Daniel Llorente, a Cuban dissident who spent a year in a psychiatric ward as punishment for flying an American flag in front of the 2017 Marxist May Day Parade, denounced communist authorities this week for threatening him to remove the flag from his business card.
Llorente is an independent dissident who has made the American flag the symbol of his beliefs, repeatedly insisting that the flag represents individual freedom, democracy, and values that he wishes to publicly celebrate under Cuba’s repressive communist system.
Before his arrests, he worked as an independent cab driver and sought out odd jobs. He admitted in an interview to the independent outlet Cubanet that he is now introducing himself to people in his neighborhood with a business card on which he refers to himself as “the flag man” and appears draped in an American flag. This, he says, is the reason state police have established a post in front of his home, establishing around the clock surveillance and pressured him to dispose of the card.
“An agent of state security has positioned himself in [front of] my house, he came and said that he became aware that I am distributing my business card and suggested that I should change the format of the card or no longer distribute it,” Llorente told Cubanet, showing the card on screen. “I told him that I didn’t see any crime or ill intentions in distributing a card with an American flag on it because it is the flag that I have been defending because I see in her a spirit of freedom and democracy.”
The agent, he noted, then told him ominously that he was obligated to tell his superiors that Llorente would not budge on the matter of the business card.
“This visit left me worried because you never know what state security’s real intention is with me or any of the other dissidents,” Llorente told Cubanet. “Harassment against me continues always.”
Llorente described the police presence in front of his house as “permanent vigilance” intended to make him “feel fearful, which I do not, and to have evidence against me so whenever they want to put me in jail, they can do it.”
Llorente insisted that he would not stop using the American flag and advocating for a free Cuba.
Until there is no real democracy in Cuba, a real social system that helps the Cubans, I will be against the system we are currently living in.”
Llorente, who does not belong to any dissident organization, first made international headlines in 2016, when he chose to greet the first U.S. cruise ship welcome in Havana since the 1959 revolution by waving the American flag.
Llorente’s display triggered the formation of a government-organized mob, which hurled racial epithets and political attacks at him alike. Llorente appears on video waving the American flag and telling the mob, “I use whatever flag I want because I am free,” calling the Cubans who march in communist-organized events “hypocrites.”
Llorente also tells the camera that he was inspired by the words of President Barack Obama during his visit to Havana that “if the people want freedom, they have to take it.”

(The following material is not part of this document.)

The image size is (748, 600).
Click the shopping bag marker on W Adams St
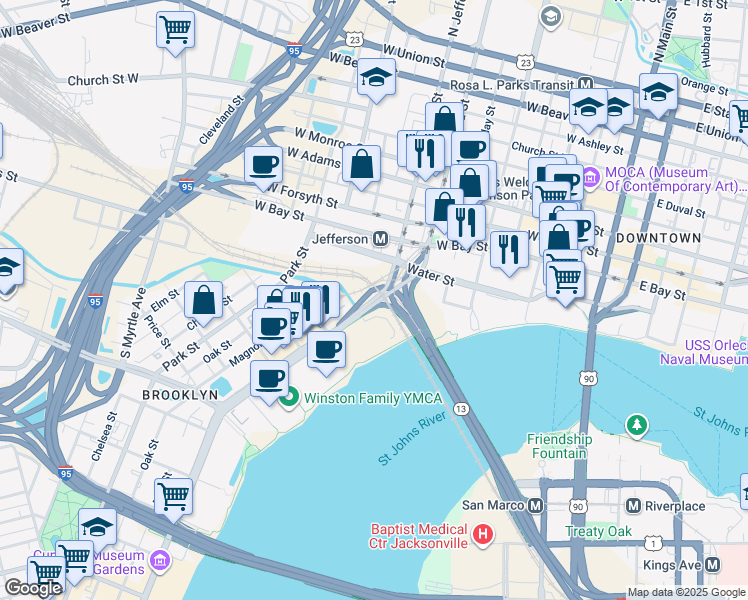click(x=361, y=164)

State police can be seen beating Llorente in public before dragging him away. He was released shortly after this incident.
A year later, Llorente brought his American flag to the May Day parade, one of the nation’s largest mandatory government parades to celebrate communism. Before the people organized at the front of the parade began marching, Llorente ran in front of them, waving an American flag. Plain-clothes police officers can then be seen beating him severely and carrying him away by the feet.

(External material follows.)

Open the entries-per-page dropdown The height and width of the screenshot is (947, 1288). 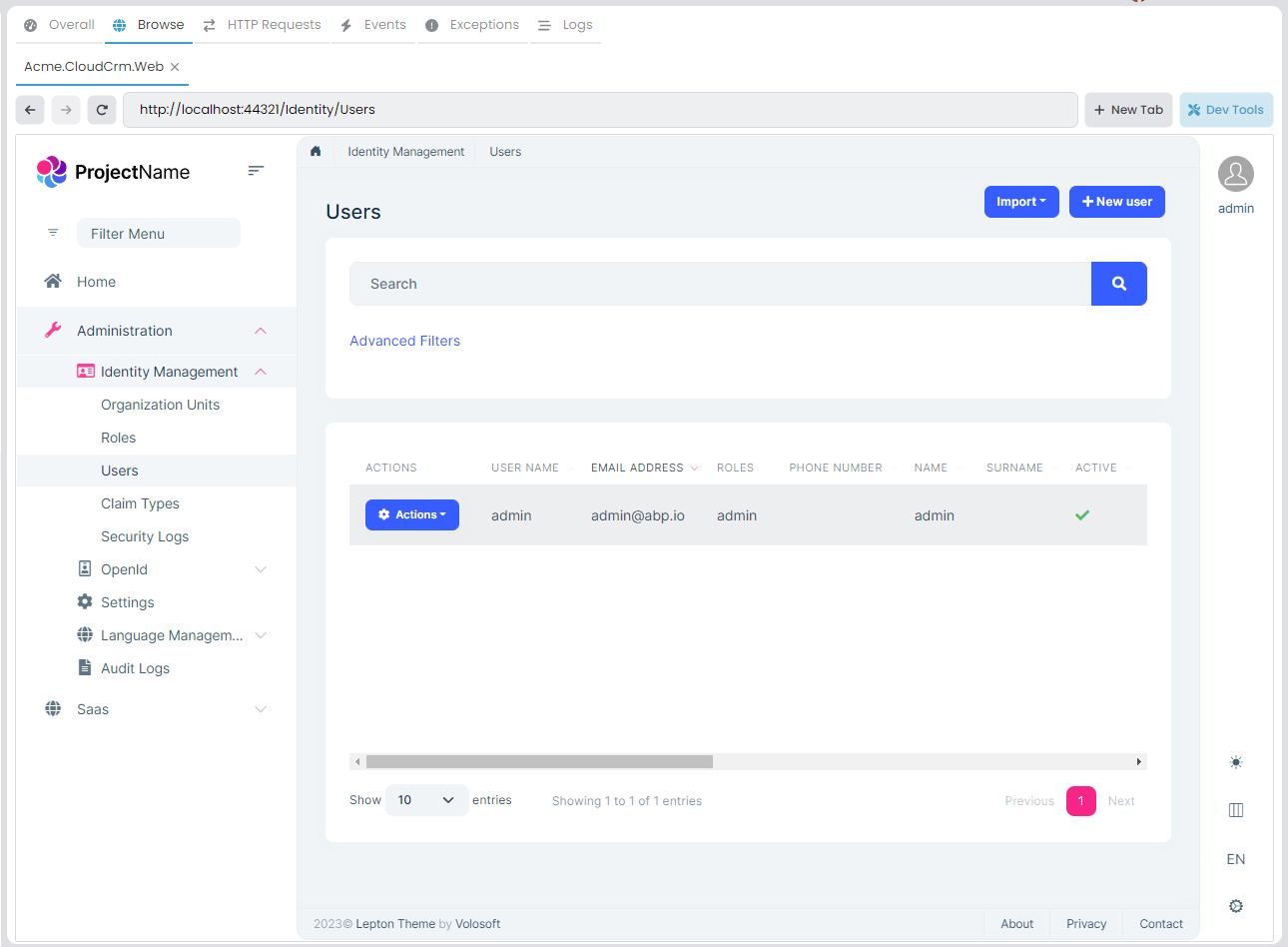(426, 800)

Cuban police did not charge Llorente with a crime. Instead, his family was told that because Llorente had expressed a belief in God, he was considered psychologically unstable and moved to a psychiatric hospital commonly known as “Mazorra,” which that Castro regime has used for decades to torture dissidents.
According to Llorente’s account, as detailed by the Victims of Communism Memorial Fund, he was subject to “electroshock, radiation, isolation, forced labor, psychotropic drugs, and periodic beatings” during the year that he was kept in Mazorra. No doctor ever diagnosed him with a mental health problem.
Llorente was released in May 2018, a few days after the May Day parade. Police also arrested his 18-year-old son Eliécer shortly before the parade to prevent him from staging a repeat of his father’s civil disobedience. The younger Llorente was never charged with a crime or givien an explanation for his detention.
Following his release, Llorente said in an interview that his first priority was to retrieve his American flag from Cuban police, who he insisted had confiscated it illegally. He also vowed to continued challenging the regime, though has repeatedly stated he has no interest in joining a dissident group out of fear that the regime has infiltrated them.